I have to say it's been very frustrating to witness the lip service paid over many years to building a ladder system by the various road racing and Indy car sanctioning bodies--SCCA, USAC, CART/Champ Car and IRL. At different times I've been happily involved in great programs like Skip Barber's Big Scholarship run-off and Barry Green's short-lived Team Green Academy as well as many other efforts to help promote Formula Ford and Atlantic drivers. But all these things have come and gone. Other than Jeremy Shaw's Team USA program to get young drivers over to Europe for a few key Formula Ford races there's never been any concerted and continuing effort to build a clear American ladder system with solid commercial support.

In fact, every formula and constituency seems to have fought each other rather than working together for the sport's common good.
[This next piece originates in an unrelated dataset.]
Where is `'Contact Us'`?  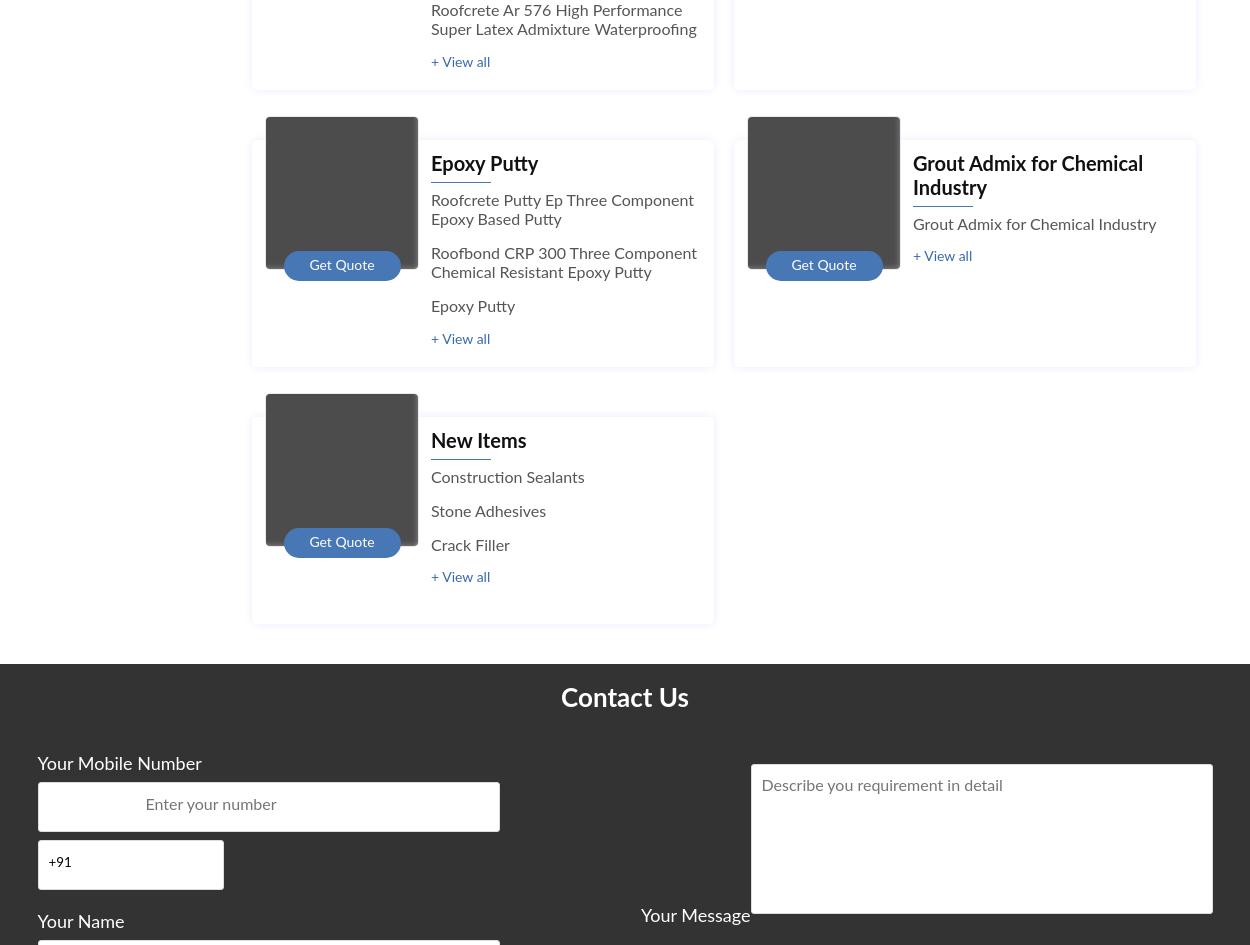 'Contact Us' is located at coordinates (623, 697).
As a classic example, I recall the announcement at Laguna Seca twenty-five years ago of the American Racing Series, the precursor of Indy Lights. CART team owner Pat Patrick was the moving force behind creating the new formula in partnership with Miami street race promoter Ralph Sanchez and Roger Bailey was their designated man to run the series. Patrick, Sanchez and Bailey were surprised at the antipathy from the media toward the new series.

Why, we asked, introduce a new formula when the existing Formula Super Vee and Atlantic series needed building and bettering? Surely, we asked, will not this new formula only further splinter the potential field? And sure enough it did.

Over a quarter century the various iterations of Indy Lights have rarely drawn more than twenty cars, often as few as twelve or fifteen. And of course, Super Vee eventually died while Atlantic struggled through a variety of iterations of its own only to be euthanized last winter following a few hopeful years of revival under the dying Champ Car organization. Randy Bernard is seriously contemplating again reviving Atlantic which enjoys potential support from both Mazda and Cooper Tires. Commercial backing is essential of course to remaking and properly building the ladder system we would all like to see.

Meanwhile, the list of young Americans trying to break into the big time is short rather than long. It includes Hildebrand and John Edwards, of course, as well as Jonathan Summerton, Charlie Kimball, Conor Daly, Josef Newgarden, Alex Rossi, Gabby Chavez, plus last year's Team USA scholarship winners Connor de Phillippi and Brent Smrz and USAC Sprint car champion Levi Jones.

Quite a few aspiring American open-wheel drivers, including Alex Gurney, Jon Fogarty, Johnny O'Connell, Patrick Long, Bryan Sellers and Joey Hand have found professional careers in sports car racing. But it would be great to see a system take shape where guys like these could become established open-wheel stars. It's not the talent pool that's lacking. It's the system and I wish Randy Bernard the best of luck in achieving his vision. The sport surely needs it.